In May 2019, the Blueberry River First Nations court case against the province began: the case focuses on the fact that the cumulative impact of industrial activities has significantly impacted the lands and wildlife within Blueberry’s traditional territory and, accordingly, their treaty rights.
I once had a professor, Ray Rogers, who spoke of a “double disappearance”: an instance wherein not only does something disappear, but our memory of it also disappears. As a result, we no longer mourn its absence. For example, we generally don’t mourn the fact that we can’t drink directly out of the rivers and creeks that flow through our cities and towns, though perhaps our grandparents might. In most instances, the present-day landscape completely swallows the historical one. One can only use one’s imagination to sense, in a city’s downtown, the forests, fields and river tributaries that were once etched into the land where buildings stand today.
In Bamfield, on the west coast of Vancouver Island, there’s a forest where this isn’t the case. Called the “ghost forest,” it’s a second-growth forest that is punctuated throughout with stumps of what used to be giant old-growth trees. The stumps give the forest kind of a haunted feel. You can physically see what used to be there (and that it must have been far more magnificent than the tidy, thin forest now in its place).
My experience in the ghost forest is the opposite of how I feel in a “forest” called Cathedral Grove, outside of Port Alberni.
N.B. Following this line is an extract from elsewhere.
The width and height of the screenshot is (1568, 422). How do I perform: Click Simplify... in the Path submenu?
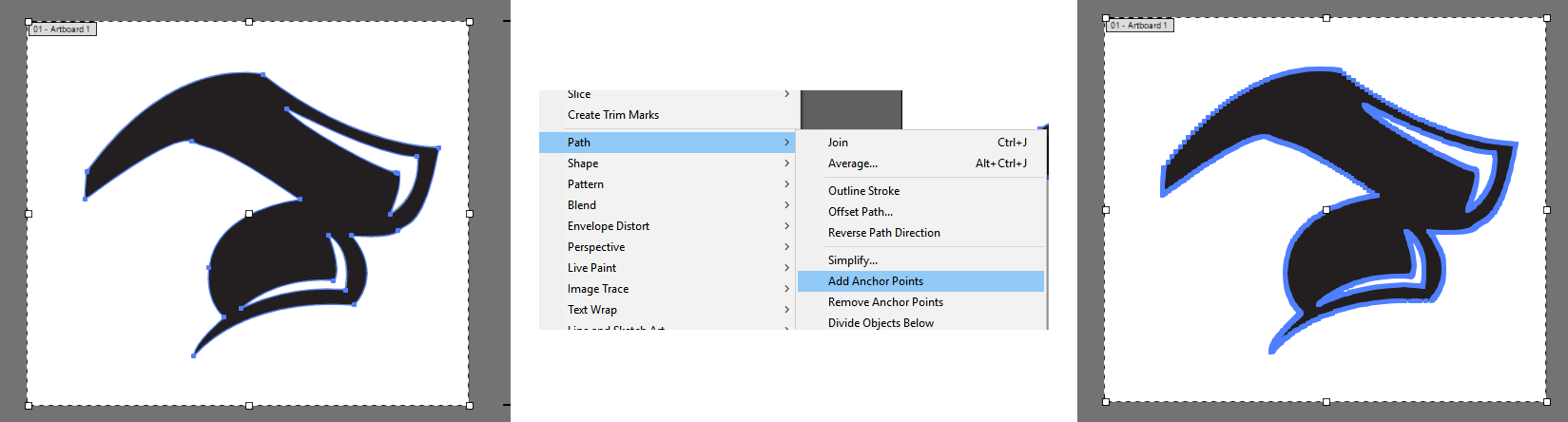(852, 260)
Cathedral Grove is a pocket of old growth that the forestry industry left standing to commemorate the forests that once blanketed the island but were logged. It is merely a stand of lonely-seeming trees, often flocked by tourists. No owls nest in its branches, no bears den in its roots. It is bereft of the teeming ecosystem of which, long ago, it was a part.
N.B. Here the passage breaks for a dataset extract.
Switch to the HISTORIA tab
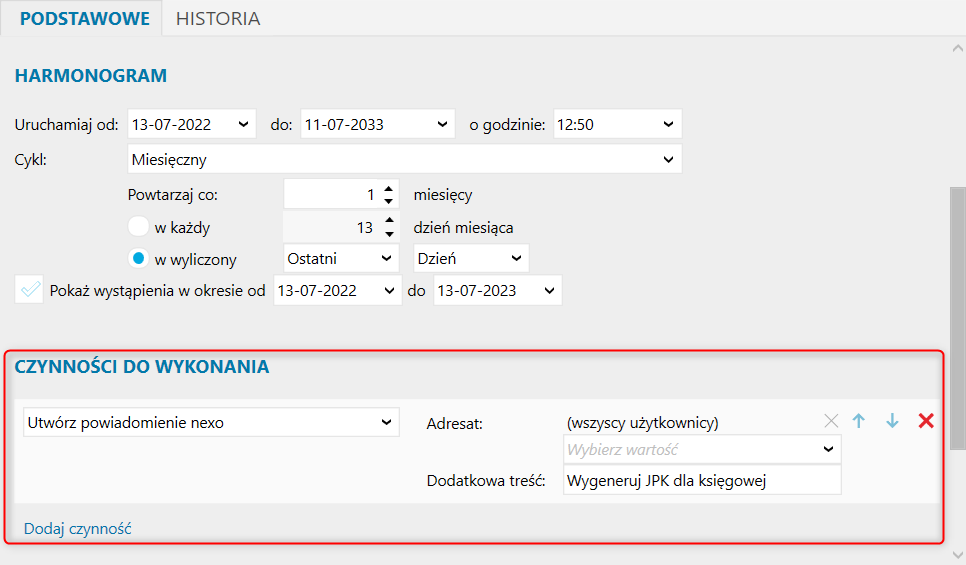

The Peace River Valley in British Columbia walks kind of a middle ground. Its landscape has not been converted to asphalt and concrete, nor is it home to giant stumps. However, the forests there also seem haunted. A heavy sense of loss hangs over them. On peering into them, one sees not glimpses of darting wildlife but, rather, pumpjacks, industrial flares, sour gas signposts and seismic lines.
What is most striking is the sense of what is not there. Although there are still occasional sightings of moose or deer, much of the wildlife that was once abundant in the region has disappeared.
As Giltrow explains:
Wildlife is not returning to the areas where they could formerly reliably be found. The traditional territory was once very good and reliable habitat for moose, caribou, elk, bison, deer, sheep, goats, marten, fisher, porcupine and beaver, and other fur-bearing animals, but some of these animals have become scarce in recent years or can no longer be found in the territory, and even the animals that can be found are unhealthy and feared to be contaminated by the Industrial Developments.
I was fortunate enough to be taken around Blueberry First Nations’ traditional territory by the then-lands manager, Norma Pyle. She pointed out to me areas that used to be favourite blueberry-picking sites but now housed the infrastructure of oil and gas machinery. Areas that caribou once used as calving grounds had since had been clear-cut by industrial logging.
Wildlife disappearance has a cascading effect: when wildlife disappear, so too does the cultural knowledge transmitted from generation to generation within traditional hunting grounds.
As Giltrow, said:
Members still go out on the land, and try to carry out the practices that they have before, but it is becoming more and more difficult as the lands and waters that their families have relied upon for generations are being transformed by the Industrial Developments so that that they no longer support their traditional way of life. When these sites go “dark” or are so spoiled they become effectively lost to the members, they lose a part of their culture because the knowledge associated with those sites can no longer be maintained and passed on to the next generation.
Also invisible in Blueberry’s territory is depletion of water tables and contamination of watersheds caused by fracking. As Giltrow noted:
In 2008, Progress Energy, one of the biggest landowners in the Montney gas play, fractured 1400 new wells. The number of new wells fluctuates according to the company’s economics, but as of 2016, they were still one of the most active drillers in British Columbia. In the Montney Basin, they used 10,000 to 30,000 cubic metres of water (m3) per well.
Ultimately, now, when elders take youth out onto the land, their stories are often descriptions of what is no longer there:
Members still try to take youth in the community out on the land to show them the places they used to rely on and to tell them the stories of what used to be. They also show them the places that have been destroyed by the Industrial Developments.
This is what Blueberry is fighting against. They do not want the forests in their territories to become museums, nor they themselves. In the words of Giltrow:
The Plaintiffs alive today are not merely conduits by which rarified and formal elements of culture and knowledge are to be preserved like rooms in a museum. They want to live as who they are — Dane Zaa people in a modern world, who have always been deeply attached to the land and the animals upon which their mode of life and their “ability to hunt, trap and fish throughout the tracts surrendered” — “their usual vocations” — depends.
This is the third article in a five part series on the legal challenge by Blueberry River First Nations against the Province of B.C. over treaty rights infringement.